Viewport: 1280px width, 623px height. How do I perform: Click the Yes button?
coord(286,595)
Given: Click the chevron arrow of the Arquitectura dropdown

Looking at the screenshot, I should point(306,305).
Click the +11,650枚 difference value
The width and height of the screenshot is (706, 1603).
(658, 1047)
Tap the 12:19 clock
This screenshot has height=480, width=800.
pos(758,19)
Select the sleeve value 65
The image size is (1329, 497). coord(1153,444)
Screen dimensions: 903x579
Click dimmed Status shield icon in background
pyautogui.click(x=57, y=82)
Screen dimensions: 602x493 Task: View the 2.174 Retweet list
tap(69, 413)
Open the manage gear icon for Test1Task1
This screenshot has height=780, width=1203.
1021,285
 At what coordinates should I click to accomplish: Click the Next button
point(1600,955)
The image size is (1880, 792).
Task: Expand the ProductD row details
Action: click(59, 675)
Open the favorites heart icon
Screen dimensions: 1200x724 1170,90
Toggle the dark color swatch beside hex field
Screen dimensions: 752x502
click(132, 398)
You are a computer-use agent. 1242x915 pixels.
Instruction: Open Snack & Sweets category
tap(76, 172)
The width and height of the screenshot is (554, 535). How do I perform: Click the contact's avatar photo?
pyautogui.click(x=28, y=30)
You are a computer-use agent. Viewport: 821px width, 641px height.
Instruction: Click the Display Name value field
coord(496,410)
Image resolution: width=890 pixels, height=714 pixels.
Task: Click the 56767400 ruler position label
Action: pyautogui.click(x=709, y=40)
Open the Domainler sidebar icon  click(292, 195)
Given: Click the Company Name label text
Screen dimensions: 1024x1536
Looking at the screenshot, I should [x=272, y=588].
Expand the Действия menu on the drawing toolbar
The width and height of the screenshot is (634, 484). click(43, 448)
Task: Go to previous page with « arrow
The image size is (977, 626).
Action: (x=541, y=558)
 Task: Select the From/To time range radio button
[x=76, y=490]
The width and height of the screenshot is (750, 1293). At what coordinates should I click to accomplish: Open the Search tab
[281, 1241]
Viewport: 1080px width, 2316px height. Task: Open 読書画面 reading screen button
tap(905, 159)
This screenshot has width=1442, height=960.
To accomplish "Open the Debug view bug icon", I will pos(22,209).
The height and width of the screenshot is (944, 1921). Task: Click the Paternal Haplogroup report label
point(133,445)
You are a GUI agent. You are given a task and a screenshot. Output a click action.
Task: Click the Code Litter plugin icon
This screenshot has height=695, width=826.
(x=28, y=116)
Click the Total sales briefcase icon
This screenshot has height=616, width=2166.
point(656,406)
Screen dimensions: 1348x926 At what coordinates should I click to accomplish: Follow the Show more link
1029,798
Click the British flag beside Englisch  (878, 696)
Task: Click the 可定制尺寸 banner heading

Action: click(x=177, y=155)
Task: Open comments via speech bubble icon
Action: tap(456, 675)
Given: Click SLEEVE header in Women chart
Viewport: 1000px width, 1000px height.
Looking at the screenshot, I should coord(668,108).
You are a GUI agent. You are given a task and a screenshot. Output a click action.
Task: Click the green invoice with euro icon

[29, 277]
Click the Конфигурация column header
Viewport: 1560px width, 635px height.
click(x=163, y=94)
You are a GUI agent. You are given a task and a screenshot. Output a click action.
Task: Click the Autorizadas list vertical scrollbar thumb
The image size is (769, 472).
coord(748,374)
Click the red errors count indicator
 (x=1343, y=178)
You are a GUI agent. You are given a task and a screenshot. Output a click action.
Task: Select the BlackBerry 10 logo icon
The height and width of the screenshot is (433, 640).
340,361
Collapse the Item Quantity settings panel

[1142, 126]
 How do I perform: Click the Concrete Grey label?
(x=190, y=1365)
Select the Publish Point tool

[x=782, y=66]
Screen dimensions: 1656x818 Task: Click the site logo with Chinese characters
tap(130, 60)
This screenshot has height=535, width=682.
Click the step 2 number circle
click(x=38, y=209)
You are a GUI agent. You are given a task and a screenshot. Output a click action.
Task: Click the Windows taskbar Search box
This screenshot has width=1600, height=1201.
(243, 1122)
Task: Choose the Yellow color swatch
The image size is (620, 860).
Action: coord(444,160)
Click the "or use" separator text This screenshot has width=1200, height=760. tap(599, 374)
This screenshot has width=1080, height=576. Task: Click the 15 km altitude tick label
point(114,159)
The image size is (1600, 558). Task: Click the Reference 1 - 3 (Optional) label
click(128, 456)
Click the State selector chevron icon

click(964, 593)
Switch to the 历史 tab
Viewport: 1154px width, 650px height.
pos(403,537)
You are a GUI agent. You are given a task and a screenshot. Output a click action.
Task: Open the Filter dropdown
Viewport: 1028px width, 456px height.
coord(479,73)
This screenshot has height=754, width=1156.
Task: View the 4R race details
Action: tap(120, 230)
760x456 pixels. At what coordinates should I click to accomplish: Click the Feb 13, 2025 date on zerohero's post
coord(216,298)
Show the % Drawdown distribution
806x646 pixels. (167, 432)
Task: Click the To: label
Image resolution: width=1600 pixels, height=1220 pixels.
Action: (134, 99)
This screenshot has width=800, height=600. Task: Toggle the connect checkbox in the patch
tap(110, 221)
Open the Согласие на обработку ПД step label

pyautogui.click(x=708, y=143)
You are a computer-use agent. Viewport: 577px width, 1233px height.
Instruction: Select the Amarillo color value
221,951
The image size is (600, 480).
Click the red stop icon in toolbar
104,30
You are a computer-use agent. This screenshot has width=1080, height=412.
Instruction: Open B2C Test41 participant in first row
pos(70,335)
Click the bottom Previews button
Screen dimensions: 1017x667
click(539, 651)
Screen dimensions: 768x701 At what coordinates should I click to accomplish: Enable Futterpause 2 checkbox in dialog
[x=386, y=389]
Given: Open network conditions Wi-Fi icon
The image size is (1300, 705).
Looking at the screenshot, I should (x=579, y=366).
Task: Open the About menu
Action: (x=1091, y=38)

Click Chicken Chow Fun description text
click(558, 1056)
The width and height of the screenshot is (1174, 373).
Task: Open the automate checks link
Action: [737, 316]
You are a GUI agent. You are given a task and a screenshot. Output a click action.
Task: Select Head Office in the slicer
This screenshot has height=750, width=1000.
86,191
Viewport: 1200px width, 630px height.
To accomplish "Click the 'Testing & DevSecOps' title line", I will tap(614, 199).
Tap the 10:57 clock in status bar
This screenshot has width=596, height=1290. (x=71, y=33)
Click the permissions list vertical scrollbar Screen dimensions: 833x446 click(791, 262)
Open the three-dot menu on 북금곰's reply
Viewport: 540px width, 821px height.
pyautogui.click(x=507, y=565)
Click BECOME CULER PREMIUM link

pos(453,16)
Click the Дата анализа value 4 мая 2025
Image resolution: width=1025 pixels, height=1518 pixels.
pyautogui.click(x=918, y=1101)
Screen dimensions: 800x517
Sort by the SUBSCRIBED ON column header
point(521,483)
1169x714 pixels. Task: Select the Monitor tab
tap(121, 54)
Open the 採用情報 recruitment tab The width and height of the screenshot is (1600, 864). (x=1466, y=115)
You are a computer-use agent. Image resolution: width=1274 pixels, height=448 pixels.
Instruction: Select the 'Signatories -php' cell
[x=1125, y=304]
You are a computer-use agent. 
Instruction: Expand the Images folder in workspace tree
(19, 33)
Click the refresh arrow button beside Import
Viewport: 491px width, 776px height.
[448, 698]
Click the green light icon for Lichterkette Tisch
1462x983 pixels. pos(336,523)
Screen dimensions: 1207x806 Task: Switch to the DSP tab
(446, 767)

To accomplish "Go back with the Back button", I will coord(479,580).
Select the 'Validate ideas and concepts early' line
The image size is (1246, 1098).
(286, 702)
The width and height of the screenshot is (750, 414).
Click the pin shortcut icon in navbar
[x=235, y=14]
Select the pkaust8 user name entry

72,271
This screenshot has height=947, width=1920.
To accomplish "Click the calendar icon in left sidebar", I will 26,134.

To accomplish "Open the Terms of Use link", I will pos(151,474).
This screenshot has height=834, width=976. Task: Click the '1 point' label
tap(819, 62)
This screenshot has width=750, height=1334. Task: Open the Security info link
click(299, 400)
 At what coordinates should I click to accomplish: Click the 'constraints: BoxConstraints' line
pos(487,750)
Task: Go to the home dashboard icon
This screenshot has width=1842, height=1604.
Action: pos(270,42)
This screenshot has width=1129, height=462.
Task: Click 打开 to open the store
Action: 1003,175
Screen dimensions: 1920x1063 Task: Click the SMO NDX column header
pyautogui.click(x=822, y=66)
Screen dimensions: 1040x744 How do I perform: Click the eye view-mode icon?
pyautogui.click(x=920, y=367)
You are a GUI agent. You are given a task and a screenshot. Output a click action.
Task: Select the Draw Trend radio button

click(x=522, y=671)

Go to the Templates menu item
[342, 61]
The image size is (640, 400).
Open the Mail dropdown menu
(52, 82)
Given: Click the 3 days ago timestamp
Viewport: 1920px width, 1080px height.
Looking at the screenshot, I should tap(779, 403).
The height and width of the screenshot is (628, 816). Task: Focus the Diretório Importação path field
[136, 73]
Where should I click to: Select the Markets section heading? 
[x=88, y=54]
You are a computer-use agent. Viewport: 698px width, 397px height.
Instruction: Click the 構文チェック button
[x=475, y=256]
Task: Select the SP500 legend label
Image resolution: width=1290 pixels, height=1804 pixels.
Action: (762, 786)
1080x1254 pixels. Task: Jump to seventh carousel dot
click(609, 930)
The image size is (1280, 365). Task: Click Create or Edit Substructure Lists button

□ □ □ □ □

§ WHAT YOU HAVE TO DO
Starting at the line that contains "Instruction: Click the 構文チェック button", reproduce each line through the end of the records exactly, both ends included.

§ EXERCISE ANSWER
Instruction: Click the 構文チェック button
[x=475, y=256]
Task: Select the SP500 legend label
Image resolution: width=1290 pixels, height=1804 pixels.
Action: (762, 786)
1080x1254 pixels. Task: Jump to seventh carousel dot
click(609, 930)
The image size is (1280, 365). Task: Click Create or Edit Substructure Lists button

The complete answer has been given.